As well as having once been "an important trade hub" and "centre of learning," the town boasts a "love of the written word," together with "unique architecture" and a "cosmopolitan mindset".
The parallels don't end there. Where Glastonbury provides a destination for pilgrims to the oldest Christian church in Britain, Timbuktu is home to a world-famous collection of mud mosques.
Glastonbury's unique architecture is protected by English Heritage. Timbuktu has been looked after by Unesco, which declared the town a World Heritage Site in 1998.
Both towns are also a favoured destination of followers of the New Age movement. Timbuktu provides a venue for an ethnic music festival organised each year by Robert Plant of Led Zeppelin fame; Glastonbury's blowout is organised by the farmer Michael Eavis.
The competition to find a twin town was launched after officials from the Cultural Mission of Timbuktu discovered that one in three young Britons was unaware of their town's existence. Most of the remaining 66 per cent polled either thought Timbuktu was "a mythical place" or believed it to be in South America.
A winner is to be chosen by Ali Ould Sidi, the head of the mission, after a tour of the shortlisted towns scheduled to take place next month.
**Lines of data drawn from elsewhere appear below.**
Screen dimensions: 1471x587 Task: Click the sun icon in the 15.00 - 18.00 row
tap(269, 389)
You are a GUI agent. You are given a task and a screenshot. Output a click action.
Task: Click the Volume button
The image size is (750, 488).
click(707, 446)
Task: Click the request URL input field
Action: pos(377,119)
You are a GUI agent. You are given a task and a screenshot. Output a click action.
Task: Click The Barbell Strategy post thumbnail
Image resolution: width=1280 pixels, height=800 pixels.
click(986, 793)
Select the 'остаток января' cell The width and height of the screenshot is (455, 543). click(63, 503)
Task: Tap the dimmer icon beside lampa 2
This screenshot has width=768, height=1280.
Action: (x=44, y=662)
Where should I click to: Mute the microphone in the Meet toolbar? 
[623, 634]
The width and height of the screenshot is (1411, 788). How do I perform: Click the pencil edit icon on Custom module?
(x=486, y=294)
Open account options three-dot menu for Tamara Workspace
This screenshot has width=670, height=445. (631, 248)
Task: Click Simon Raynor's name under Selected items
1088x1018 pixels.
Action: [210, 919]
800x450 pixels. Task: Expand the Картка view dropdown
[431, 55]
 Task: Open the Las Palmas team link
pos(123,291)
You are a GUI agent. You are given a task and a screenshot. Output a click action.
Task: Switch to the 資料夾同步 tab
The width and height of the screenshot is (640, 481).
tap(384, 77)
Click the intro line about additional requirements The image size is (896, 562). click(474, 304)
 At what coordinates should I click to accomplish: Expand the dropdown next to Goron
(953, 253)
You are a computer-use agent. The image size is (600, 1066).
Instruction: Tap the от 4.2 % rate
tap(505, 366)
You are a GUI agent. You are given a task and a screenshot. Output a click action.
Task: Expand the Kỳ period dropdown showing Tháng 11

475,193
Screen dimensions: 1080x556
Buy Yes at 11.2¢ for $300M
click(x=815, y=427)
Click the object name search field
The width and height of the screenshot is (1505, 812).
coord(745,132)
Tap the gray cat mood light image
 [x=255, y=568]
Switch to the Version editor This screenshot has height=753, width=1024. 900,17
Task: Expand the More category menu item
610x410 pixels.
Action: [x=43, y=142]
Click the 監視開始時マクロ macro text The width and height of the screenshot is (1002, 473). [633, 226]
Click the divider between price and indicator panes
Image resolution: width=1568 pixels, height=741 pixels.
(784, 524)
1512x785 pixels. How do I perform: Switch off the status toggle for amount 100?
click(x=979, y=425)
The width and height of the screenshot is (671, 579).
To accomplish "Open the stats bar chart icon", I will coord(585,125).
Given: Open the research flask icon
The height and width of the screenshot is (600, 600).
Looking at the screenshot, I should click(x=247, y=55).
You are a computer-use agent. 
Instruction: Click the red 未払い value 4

He said yesterday that York, Glastonbury and Hay-on-Wye were all worthy finalists in the contest, which is intended to raise the profile of the town.
"The three finalists most accurately match the spirit of Timbuktu, and I am very pleased to have found such similarities in Britain," he said. "The decision of who wins will be very difficult indeed."
In keeping with the spirit of competition, all three of the shortlisted towns have already begun sprucing themselves up in preparation for Mr Ould Sidi's visit. Hay-on-Wye decorated its high street yesterday with bunting in Mali's national colours.
"We have put a huge flag across the road reading 'From Hay to Timbuktu'," said Anne Brichto, who is organising the town's campaign. "The cultural lessons we can learn from them, and they can learn from us, is far wider than you'd ever get with a European twin town."
Glastonbury is expected to emphasise its status as a spiritual destination its pitch to win the contest. The town has a wide range of healers and New Age shops.
York, the biggest of the three destinations, claims to have the most interesting civic history, and the strongest parallels with Timbuktu's tradition of trade and interesting architecture.
The British photographer Stuart Redler will announce the result of the contest on Wednesday. He is acting as an adviser to the Cultural Mission on the project, because Mali does not have an embassy in the UK.
"We had a staggering amount of people applying from all corners of the country, but I think the finalists are a pretty good choice," he said.
"It's not for me to say which I think is the best, but having visited Mali, I can see that they all have something important in common with Timbuktu."